Direction — Extract the lines from the start of the items through the line that contains "point(269,73)", inclusive, and reproduce them unchanged.

--

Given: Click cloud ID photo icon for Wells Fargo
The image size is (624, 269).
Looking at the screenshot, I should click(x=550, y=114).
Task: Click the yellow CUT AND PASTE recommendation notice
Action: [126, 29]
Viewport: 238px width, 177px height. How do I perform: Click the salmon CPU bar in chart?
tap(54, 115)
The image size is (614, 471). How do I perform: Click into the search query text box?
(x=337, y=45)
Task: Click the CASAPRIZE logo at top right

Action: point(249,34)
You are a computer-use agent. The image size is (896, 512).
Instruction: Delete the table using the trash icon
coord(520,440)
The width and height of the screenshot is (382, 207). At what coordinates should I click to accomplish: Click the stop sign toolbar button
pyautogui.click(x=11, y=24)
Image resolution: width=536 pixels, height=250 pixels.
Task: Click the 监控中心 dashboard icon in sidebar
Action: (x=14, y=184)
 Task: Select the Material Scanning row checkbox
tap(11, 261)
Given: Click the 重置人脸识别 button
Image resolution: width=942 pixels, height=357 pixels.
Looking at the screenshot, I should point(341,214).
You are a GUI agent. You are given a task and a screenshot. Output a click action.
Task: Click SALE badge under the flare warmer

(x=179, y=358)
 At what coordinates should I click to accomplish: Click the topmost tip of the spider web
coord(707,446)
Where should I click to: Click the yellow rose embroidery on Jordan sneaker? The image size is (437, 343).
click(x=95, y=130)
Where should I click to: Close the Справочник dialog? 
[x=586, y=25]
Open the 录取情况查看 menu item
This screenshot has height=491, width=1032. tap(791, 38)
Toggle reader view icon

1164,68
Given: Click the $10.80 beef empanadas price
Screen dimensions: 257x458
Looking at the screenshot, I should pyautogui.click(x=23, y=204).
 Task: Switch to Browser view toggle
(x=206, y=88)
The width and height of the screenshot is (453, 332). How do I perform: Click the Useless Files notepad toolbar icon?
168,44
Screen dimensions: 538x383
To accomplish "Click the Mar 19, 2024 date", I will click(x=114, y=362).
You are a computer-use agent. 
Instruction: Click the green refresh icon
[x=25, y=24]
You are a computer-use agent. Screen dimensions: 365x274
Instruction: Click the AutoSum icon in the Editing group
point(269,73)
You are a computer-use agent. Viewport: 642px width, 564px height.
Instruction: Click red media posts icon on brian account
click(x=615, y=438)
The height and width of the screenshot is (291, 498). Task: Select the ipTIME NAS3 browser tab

--

The solution —
Given: Click cloud ID photo icon for Wells Fargo
The image size is (624, 269).
Looking at the screenshot, I should click(x=550, y=114).
Task: Click the yellow CUT AND PASTE recommendation notice
Action: [126, 29]
Viewport: 238px width, 177px height. How do I perform: Click the salmon CPU bar in chart?
tap(54, 115)
The image size is (614, 471). How do I perform: Click into the search query text box?
(x=337, y=45)
Task: Click the CASAPRIZE logo at top right

Action: point(249,34)
You are a computer-use agent. The image size is (896, 512).
Instruction: Delete the table using the trash icon
coord(520,440)
The width and height of the screenshot is (382, 207). At what coordinates should I click to accomplish: Click the stop sign toolbar button
pyautogui.click(x=11, y=24)
Image resolution: width=536 pixels, height=250 pixels.
Task: Click the 监控中心 dashboard icon in sidebar
Action: (x=14, y=184)
 Task: Select the Material Scanning row checkbox
tap(11, 261)
Given: Click the 重置人脸识别 button
Image resolution: width=942 pixels, height=357 pixels.
Looking at the screenshot, I should point(341,214).
You are a GUI agent. You are given a task and a screenshot. Output a click action.
Task: Click SALE badge under the flare warmer

(x=179, y=358)
 At what coordinates should I click to accomplish: Click the topmost tip of the spider web
coord(707,446)
Where should I click to: Click the yellow rose embroidery on Jordan sneaker? The image size is (437, 343).
click(x=95, y=130)
Where should I click to: Close the Справочник dialog? 
[x=586, y=25]
Open the 录取情况查看 menu item
This screenshot has height=491, width=1032. tap(791, 38)
Toggle reader view icon

1164,68
Given: Click the $10.80 beef empanadas price
Screen dimensions: 257x458
Looking at the screenshot, I should pyautogui.click(x=23, y=204).
 Task: Switch to Browser view toggle
(x=206, y=88)
The width and height of the screenshot is (453, 332). How do I perform: Click the Useless Files notepad toolbar icon?
168,44
Screen dimensions: 538x383
To accomplish "Click the Mar 19, 2024 date", I will click(x=114, y=362).
You are a computer-use agent. 
Instruction: Click the green refresh icon
[x=25, y=24]
You are a computer-use agent. Screen dimensions: 365x274
Instruction: Click the AutoSum icon in the Editing group
point(269,73)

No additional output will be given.